PROBLEM STATEMENT: Write out, word for word, only the data from its first line to the line containing "You are a computer-use".

RECORDED DATA:

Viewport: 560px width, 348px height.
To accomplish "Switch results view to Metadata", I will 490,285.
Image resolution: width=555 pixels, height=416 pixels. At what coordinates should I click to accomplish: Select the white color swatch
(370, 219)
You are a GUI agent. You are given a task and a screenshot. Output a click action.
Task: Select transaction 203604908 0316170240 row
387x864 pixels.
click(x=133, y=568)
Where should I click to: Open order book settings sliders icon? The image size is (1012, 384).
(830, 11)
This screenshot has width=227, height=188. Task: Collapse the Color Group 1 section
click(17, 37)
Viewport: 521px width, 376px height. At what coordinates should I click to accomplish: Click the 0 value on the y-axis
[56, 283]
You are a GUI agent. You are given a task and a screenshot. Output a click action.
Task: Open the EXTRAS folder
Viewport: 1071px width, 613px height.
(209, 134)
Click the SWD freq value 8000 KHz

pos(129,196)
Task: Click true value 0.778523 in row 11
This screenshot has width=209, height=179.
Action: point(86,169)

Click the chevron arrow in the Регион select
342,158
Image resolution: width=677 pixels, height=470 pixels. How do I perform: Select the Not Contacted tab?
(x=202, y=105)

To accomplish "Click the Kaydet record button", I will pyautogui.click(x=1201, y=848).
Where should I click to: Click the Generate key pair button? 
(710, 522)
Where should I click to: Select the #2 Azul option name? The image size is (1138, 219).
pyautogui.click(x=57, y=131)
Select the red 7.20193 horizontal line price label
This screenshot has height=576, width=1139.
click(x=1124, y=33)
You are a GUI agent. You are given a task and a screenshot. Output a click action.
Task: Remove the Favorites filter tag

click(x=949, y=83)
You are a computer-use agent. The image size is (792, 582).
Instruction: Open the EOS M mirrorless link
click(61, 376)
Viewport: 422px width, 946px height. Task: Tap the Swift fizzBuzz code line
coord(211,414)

PROBLEM SOLUTION:
Viewport: 560px width, 348px height.
To accomplish "Switch results view to Metadata", I will 490,285.
Image resolution: width=555 pixels, height=416 pixels. At what coordinates should I click to accomplish: Select the white color swatch
(370, 219)
You are a GUI agent. You are given a task and a screenshot. Output a click action.
Task: Select transaction 203604908 0316170240 row
387x864 pixels.
click(x=133, y=568)
Where should I click to: Open order book settings sliders icon? The image size is (1012, 384).
(830, 11)
This screenshot has width=227, height=188. Task: Collapse the Color Group 1 section
click(17, 37)
Viewport: 521px width, 376px height. At what coordinates should I click to accomplish: Click the 0 value on the y-axis
[56, 283]
You are a GUI agent. You are given a task and a screenshot. Output a click action.
Task: Open the EXTRAS folder
Viewport: 1071px width, 613px height.
(209, 134)
Click the SWD freq value 8000 KHz

pos(129,196)
Task: Click true value 0.778523 in row 11
This screenshot has width=209, height=179.
Action: point(86,169)

Click the chevron arrow in the Регион select
342,158
Image resolution: width=677 pixels, height=470 pixels. How do I perform: Select the Not Contacted tab?
(x=202, y=105)

To accomplish "Click the Kaydet record button", I will pyautogui.click(x=1201, y=848).
Where should I click to: Click the Generate key pair button? 
(710, 522)
Where should I click to: Select the #2 Azul option name? The image size is (1138, 219).
pyautogui.click(x=57, y=131)
Select the red 7.20193 horizontal line price label
This screenshot has height=576, width=1139.
click(x=1124, y=33)
You are a GUI agent. You are given a task and a screenshot. Output a click action.
Task: Remove the Favorites filter tag

click(x=949, y=83)
You are a computer-use agent. The image size is (792, 582).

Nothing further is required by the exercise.